> _Text_:
=====
Einladung zur Reise

Meine schwester mein kind!
Denk dir wie lind
Wär es dorthin zu entweichen!
Liebend nur sehn ·
Liebend vergehn
In ländern die dir gleichen!
Der sonnen feucht
Verhülltes geleucht
Die mir so rätselhaft scheinen
Wie selber du bist
Wie dein auge voll list
Das glitzert mitten im weinen.

Dort wo alles friedlich lacht –
Lust und heiterkeit und pracht.

Die möbel geziert
Durch die jahre poliert
Ständen in deinem zimmer
Und blumen zart
Von seltenster art
In ambraduft und flimmer.
Die decken weit
Die spiegel breit
In Ostens prunkgemache
Sie redeten dir
Geheimnisvoll hier
Die süsse heimatsprache.

Dort wo alles friedlich lacht –
Lust und heiterkeit und pracht.

Sieh im kanal
Der schiffe zahl
Mit schweifenden gelüsten!
Sie kämen dir her
Aufs kleinste begehr
Von noch so entlegenen küsten.
=====
> _Inhalt des Datensatzes_:
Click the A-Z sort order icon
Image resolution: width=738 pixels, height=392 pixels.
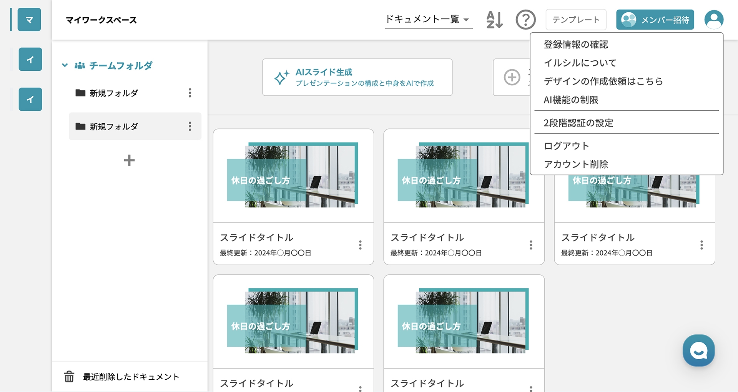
=====
> _Auszuführende Aufgabe_:
Zähle alle Begriffe auf, die der Kehrreim des Gedichts nach „Dort wo alles friedlich lacht –“ nennt. Die Datenzeilen spielen hier keine Rolle.

> _Fertige Lösung_:
Lust, heiterkeit, pracht